# TASK DETAILS
Your answer must be the lines from the one containing "Viewport: 791px width, 607px height." through the last line below, copied exactly, with no pictures.

# RECORDS TO PROCESS
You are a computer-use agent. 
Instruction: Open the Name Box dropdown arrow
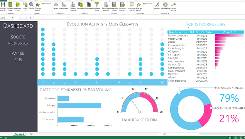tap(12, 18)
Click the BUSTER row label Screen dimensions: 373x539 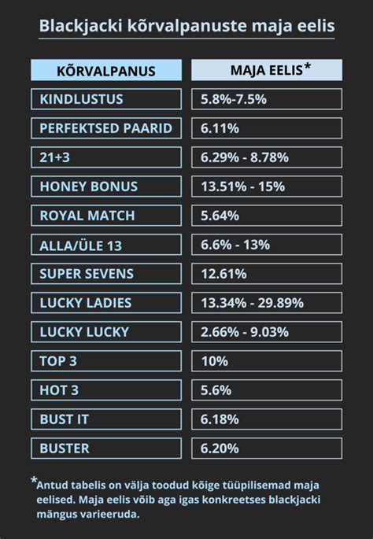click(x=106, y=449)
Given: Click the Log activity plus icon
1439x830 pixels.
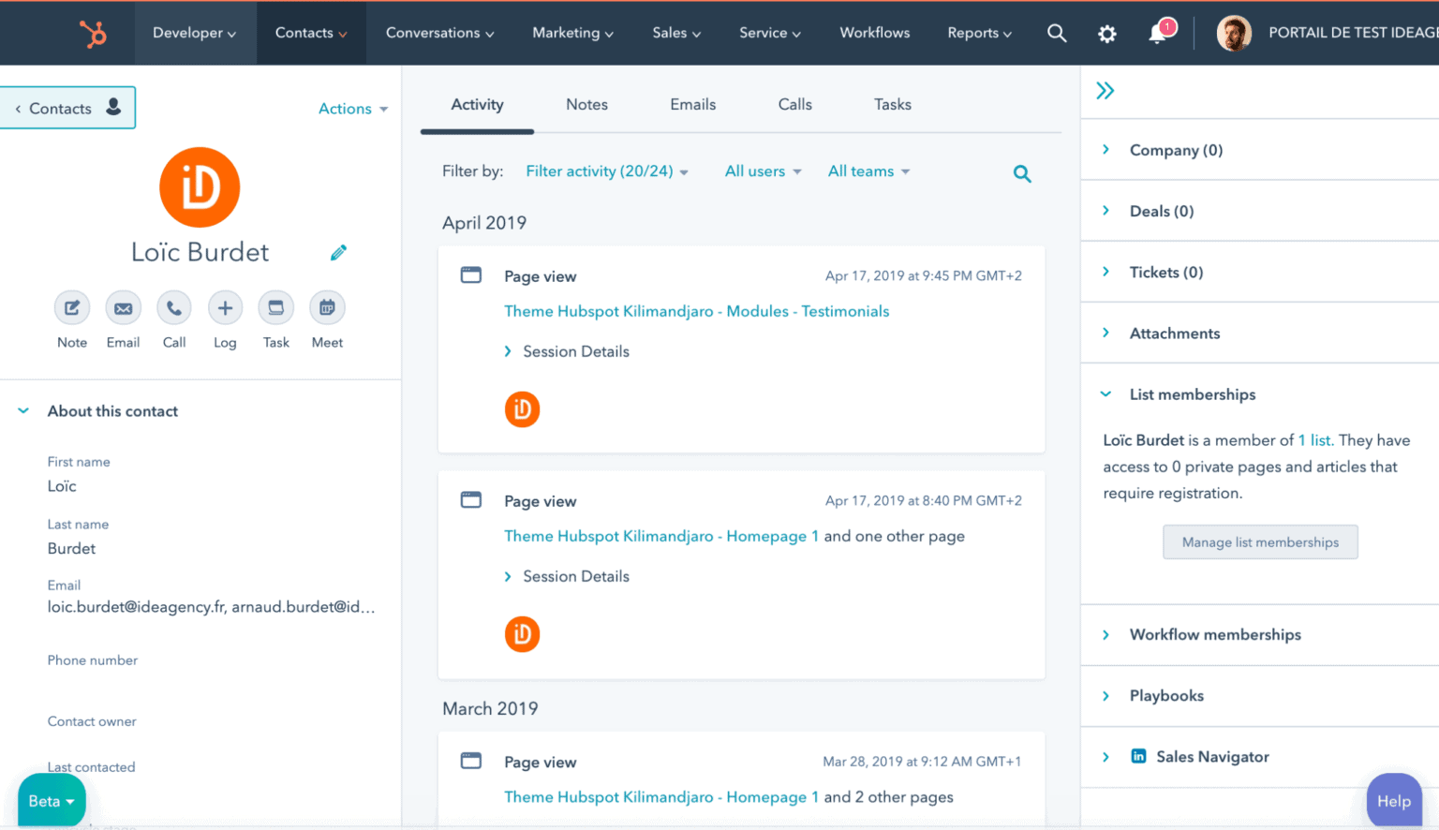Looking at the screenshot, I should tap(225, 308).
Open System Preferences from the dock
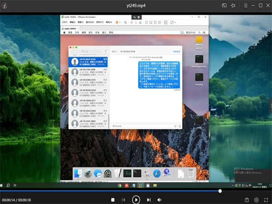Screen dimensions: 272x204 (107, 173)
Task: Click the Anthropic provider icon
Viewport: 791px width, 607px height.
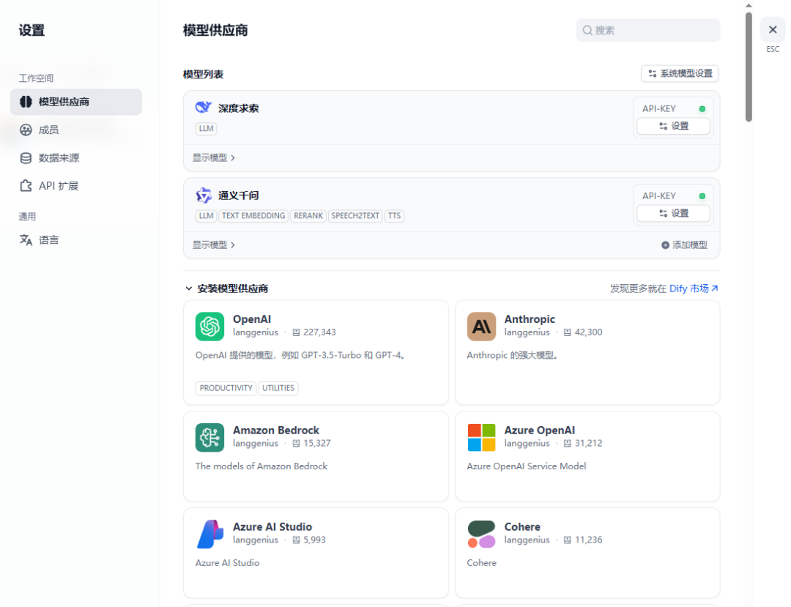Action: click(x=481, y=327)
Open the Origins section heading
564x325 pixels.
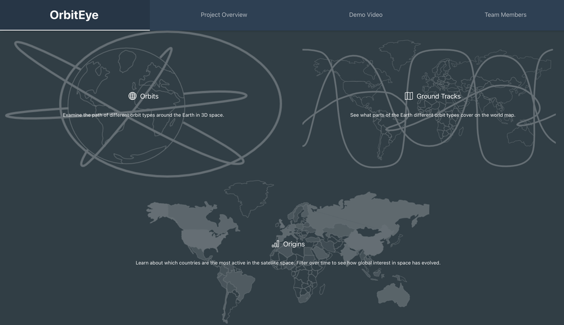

# THE COMPLETED TASK
Viewport: 791px width, 607px height.
Action: click(x=481, y=327)
Open the Origins section heading
564x325 pixels.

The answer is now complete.